Many traders recognize a good catalyst or setup when they see it…
That’s the easy part about trading.
The hard part is staying disciplined enough to stick to a trading plan and manage emotions.
And being consistent with it.
It requires mental fortitude and guts.
If you’re out there trying every day, this message is for you.
I’m going to share with you two of the most common mistakes I see traders make…
Because they’re probably the same two biggest issues preventing you from reaching your trading goals.
So if you’re ready to strengthen your emotional muscles and cut out costly mistakes, read on…
Table of Contents
The Two Mistakes Holding You Back
Once you can overcome these two mistakes, your whole trading game can change.
And read to the end, because I will share a cheat sheet to help you get your trading on the right track NOW.
But you still need to execute your plans and manage emotions, so don’t skip over these mistakes you must avoid…
Adding to Losers
When a trade idea doesn’t work, a lot of traders get stubborn. They struggle to cut their losses…
Maybe they’re scared to lose money. Or can’t accept when they’re wrong.

**Data to use:**
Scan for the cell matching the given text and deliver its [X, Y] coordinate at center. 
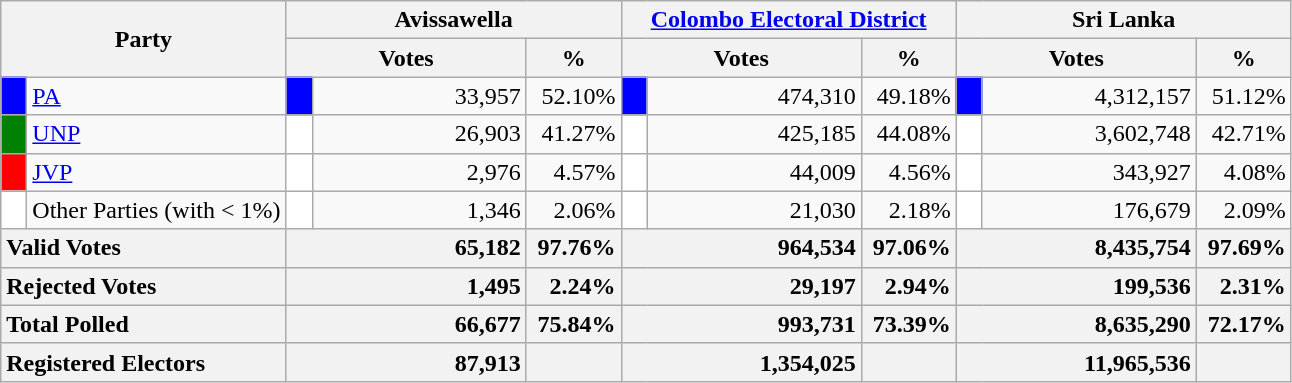
49.18% [908, 96]
1,346 [419, 210]
8,635,290 [1076, 324]
JVP [156, 172]
Other Parties (with < 1%) [156, 210]
964,534 [741, 248]
87,913 [406, 362]
Party [144, 39]
21,030 [754, 210]
4,312,157 [1089, 96]
72.17% [1244, 324]
4.57% [574, 172]
44.08% [908, 134]
199,536 [1076, 286]
4.08% [1244, 172]
4.56% [908, 172]
44,009 [754, 172]
176,679 [1089, 210]
2,976 [419, 172]
42.71% [1244, 134]
2.24% [574, 286]
1,495 [406, 286]
65,182 [406, 248]
2.06% [574, 210]
1,354,025 [741, 362]
75.84% [574, 324]
Sri Lanka [1124, 20]
Registered Electors [144, 362]
33,957 [419, 96]
343,927 [1089, 172]
UNP [156, 134]
PA [156, 96]
2.94% [908, 286]
97.06% [908, 248]
29,197 [741, 286]
2.31% [1244, 286]
Valid Votes [144, 248]
2.09% [1244, 210]
8,435,754 [1076, 248]
26,903 [419, 134]
Avissawella [454, 20]
97.76% [574, 248]
Colombo Electoral District [788, 20]
Total Polled [144, 324]
51.12% [1244, 96]
993,731 [741, 324]
66,677 [406, 324]
2.18% [908, 210]
97.69% [1244, 248]
11,965,536 [1076, 362]
41.27% [574, 134]
73.39% [908, 324]
425,185 [754, 134]
474,310 [754, 96]
52.10% [574, 96]
3,602,748 [1089, 134]
Rejected Votes [144, 286]
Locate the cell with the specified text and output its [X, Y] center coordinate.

**Problem A:** According to the trading article, what is the hard part of trading?
**Problem B:** Output every line of the records, in order and unchanged, but leave out the picture.
The trading article and the records are unrelated material.

**Exercise solution A:** The hard part is staying disciplined enough to stick to a trading plan and manage emotions.

**Exercise solution B:**
Scan for the cell matching the given text and deliver its [X, Y] coordinate at center. 
49.18% [908, 96]
1,346 [419, 210]
8,635,290 [1076, 324]
JVP [156, 172]
Other Parties (with < 1%) [156, 210]
964,534 [741, 248]
87,913 [406, 362]
Party [144, 39]
21,030 [754, 210]
4,312,157 [1089, 96]
72.17% [1244, 324]
4.57% [574, 172]
44.08% [908, 134]
199,536 [1076, 286]
4.08% [1244, 172]
4.56% [908, 172]
44,009 [754, 172]
176,679 [1089, 210]
2,976 [419, 172]
42.71% [1244, 134]
2.24% [574, 286]
1,495 [406, 286]
65,182 [406, 248]
2.06% [574, 210]
1,354,025 [741, 362]
75.84% [574, 324]
Sri Lanka [1124, 20]
Registered Electors [144, 362]
33,957 [419, 96]
343,927 [1089, 172]
UNP [156, 134]
PA [156, 96]
2.94% [908, 286]
97.06% [908, 248]
29,197 [741, 286]
2.31% [1244, 286]
Valid Votes [144, 248]
2.09% [1244, 210]
8,435,754 [1076, 248]
26,903 [419, 134]
Avissawella [454, 20]
97.76% [574, 248]
Colombo Electoral District [788, 20]
Total Polled [144, 324]
51.12% [1244, 96]
993,731 [741, 324]
66,677 [406, 324]
2.18% [908, 210]
97.69% [1244, 248]
11,965,536 [1076, 362]
41.27% [574, 134]
73.39% [908, 324]
425,185 [754, 134]
474,310 [754, 96]
52.10% [574, 96]
3,602,748 [1089, 134]
Rejected Votes [144, 286]
Locate the cell with the specified text and output its [X, Y] center coordinate.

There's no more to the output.